The idea was, if repression is a real phenomenon, then often part of our trouble when we are having trouble might involve a fact that we are lying to ourselves. If lie detectors work, then they could signal this. And if they can signal this, and this is genuinely part of the problem a thearapy needs to solve, then it follows that they have a use in that form of therapy.

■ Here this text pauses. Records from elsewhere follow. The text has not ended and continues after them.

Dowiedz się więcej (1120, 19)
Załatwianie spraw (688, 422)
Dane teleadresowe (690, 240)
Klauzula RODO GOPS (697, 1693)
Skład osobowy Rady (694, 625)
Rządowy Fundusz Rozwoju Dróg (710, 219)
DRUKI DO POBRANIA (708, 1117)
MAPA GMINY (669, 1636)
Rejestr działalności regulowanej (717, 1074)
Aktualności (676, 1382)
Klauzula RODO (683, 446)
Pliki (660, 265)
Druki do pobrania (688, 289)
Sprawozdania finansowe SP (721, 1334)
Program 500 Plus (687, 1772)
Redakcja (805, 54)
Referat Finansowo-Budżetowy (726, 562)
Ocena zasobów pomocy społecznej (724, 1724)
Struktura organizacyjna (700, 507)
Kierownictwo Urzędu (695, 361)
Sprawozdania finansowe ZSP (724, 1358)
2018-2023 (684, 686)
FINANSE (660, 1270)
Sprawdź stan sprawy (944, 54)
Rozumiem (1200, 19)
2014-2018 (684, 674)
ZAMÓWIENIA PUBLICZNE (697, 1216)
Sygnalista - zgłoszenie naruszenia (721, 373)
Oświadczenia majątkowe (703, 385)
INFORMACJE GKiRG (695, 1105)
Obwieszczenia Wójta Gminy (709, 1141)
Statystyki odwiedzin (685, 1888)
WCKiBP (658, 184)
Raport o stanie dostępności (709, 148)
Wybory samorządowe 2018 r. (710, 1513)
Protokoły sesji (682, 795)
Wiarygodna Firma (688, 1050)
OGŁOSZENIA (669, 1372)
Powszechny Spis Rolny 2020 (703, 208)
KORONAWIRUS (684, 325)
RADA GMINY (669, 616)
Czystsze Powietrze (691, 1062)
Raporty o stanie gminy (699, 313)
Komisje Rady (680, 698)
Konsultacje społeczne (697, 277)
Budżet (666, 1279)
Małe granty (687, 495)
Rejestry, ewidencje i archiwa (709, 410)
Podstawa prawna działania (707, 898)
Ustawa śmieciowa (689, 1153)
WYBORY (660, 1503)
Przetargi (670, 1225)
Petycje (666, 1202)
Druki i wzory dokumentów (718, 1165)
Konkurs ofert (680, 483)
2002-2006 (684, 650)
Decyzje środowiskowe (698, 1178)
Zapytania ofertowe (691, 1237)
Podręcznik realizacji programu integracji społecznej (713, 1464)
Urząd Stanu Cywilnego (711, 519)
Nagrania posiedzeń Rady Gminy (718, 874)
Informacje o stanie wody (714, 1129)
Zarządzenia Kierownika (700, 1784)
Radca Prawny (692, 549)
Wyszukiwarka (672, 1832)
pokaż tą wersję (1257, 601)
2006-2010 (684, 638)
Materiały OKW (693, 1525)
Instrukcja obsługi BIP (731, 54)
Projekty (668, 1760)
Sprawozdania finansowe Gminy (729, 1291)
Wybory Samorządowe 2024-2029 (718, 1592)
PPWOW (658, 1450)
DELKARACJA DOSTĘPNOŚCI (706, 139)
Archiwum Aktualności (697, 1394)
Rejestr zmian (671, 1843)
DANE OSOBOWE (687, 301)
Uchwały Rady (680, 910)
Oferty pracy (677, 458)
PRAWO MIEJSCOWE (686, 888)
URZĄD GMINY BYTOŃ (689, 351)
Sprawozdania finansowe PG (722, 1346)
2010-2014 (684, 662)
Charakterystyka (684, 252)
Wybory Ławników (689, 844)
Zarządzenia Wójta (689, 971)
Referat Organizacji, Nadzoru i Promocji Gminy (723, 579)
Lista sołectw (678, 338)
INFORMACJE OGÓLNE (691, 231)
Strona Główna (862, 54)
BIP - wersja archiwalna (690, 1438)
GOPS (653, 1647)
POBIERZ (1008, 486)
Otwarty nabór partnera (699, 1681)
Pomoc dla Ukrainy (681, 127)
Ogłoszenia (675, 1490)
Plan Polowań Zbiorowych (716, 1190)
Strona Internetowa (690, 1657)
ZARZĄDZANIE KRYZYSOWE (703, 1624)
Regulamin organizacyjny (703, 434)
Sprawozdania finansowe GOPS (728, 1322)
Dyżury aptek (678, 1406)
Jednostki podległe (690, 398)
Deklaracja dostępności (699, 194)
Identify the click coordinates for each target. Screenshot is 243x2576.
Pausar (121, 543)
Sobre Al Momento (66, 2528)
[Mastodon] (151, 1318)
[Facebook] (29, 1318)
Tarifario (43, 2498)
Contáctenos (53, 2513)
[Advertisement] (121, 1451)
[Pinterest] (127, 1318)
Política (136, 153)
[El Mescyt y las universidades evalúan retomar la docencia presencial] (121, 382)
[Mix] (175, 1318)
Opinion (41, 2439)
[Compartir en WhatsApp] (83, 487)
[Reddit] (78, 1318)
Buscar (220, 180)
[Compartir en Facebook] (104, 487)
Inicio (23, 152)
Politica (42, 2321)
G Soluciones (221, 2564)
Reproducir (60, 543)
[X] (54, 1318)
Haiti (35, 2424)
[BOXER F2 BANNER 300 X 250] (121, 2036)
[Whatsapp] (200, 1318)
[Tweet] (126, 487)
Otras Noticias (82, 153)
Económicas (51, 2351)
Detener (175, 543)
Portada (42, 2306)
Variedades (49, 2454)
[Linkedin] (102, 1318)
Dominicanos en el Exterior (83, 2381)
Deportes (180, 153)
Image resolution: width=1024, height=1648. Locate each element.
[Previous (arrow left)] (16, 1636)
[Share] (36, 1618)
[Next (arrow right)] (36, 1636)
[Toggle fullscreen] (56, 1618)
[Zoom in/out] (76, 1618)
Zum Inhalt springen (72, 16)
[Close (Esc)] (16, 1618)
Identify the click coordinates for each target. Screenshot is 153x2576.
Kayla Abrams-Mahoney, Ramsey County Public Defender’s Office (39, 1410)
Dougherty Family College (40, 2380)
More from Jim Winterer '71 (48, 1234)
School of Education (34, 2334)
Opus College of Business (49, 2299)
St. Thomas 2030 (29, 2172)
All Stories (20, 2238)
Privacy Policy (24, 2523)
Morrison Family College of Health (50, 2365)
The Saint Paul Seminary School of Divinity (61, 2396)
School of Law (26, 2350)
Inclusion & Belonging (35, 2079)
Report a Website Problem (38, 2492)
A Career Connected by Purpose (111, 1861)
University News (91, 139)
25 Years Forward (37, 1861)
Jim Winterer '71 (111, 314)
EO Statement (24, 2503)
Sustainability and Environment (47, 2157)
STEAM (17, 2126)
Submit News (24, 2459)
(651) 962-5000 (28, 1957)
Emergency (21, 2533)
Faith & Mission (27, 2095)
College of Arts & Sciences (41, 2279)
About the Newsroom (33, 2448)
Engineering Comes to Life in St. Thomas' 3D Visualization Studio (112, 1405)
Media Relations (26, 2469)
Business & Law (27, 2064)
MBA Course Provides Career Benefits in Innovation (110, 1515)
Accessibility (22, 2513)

Of course, the idea with repression is supposed to be that you’re “lying to yourself” without knowing it, and the idea of a lie detector is (I think) that it catches you because you know you’re lying. But I don’t think it makes sense to say someone has “lied to themselves without knowing it.” So I don’t think that can be a good way to characterize repression. So it must be that if repression is a real phenomenon, there is a real sense in which a person repressing knows they were doing it. At least, “part of them” must know it, as they say. If lie detectors actually detect lies, then, it’s not implausible to think they would detect these lies as well.

Exapno has stated, however, that lie detectors do not detect lies. If his assertion is correct, then all of the above constitutes a hypothetical with a false antecedent, and so is vaccuous. I know that.

-FrL-

They don’t. There is a reason that polygraph evidence is not admissible in any US court.

As I said in the other thread, I was always under the impression that they’re not admissible because they’re not reliable enough, not because they’re not reliable at all. I think I’m going to GQ this point.

-Kris

Wow.
Mother told me not to post in the pit.

[Leon]Let me tell you about my mother[/Leon]

(You know I was joking, right?)

-FrL-

Allow me to note:

This thread: Polygraph Tests--completely unreliable, or just not very reliable? - Factual Questions - Straight Dope Message Board indicates that Exapno was just completely wrong about one of his assertions.

And further posts in the thread this thread is about (linked to in my OP) seem to indicate, though they do not conclusively show, that Exapno was wrong about all of his other assertions as well.

Exapno said the correct kinds of things if his goal was to provide evidence undercutting the motivation for my question. That is good. But he characterized me–my posts, the logic of my posts, and the motivation for my posts–incorrectly, unfairly and unkindly, and continued to do so after correction. That is bad. Furthermore, he presented his assertions as though they are the final word, and that is bad–especially in light of the fact that it seems he was wrong about those assertions!

-FrL-

Forgot one thing: In the thread the OP of this thread is about, Exapno has done us dopers a service by providin links to the SciAm and Discover articles I was talking about. That is good.

-FrL-

:grows goatee:

Interesting. I wonder why you would choose that example.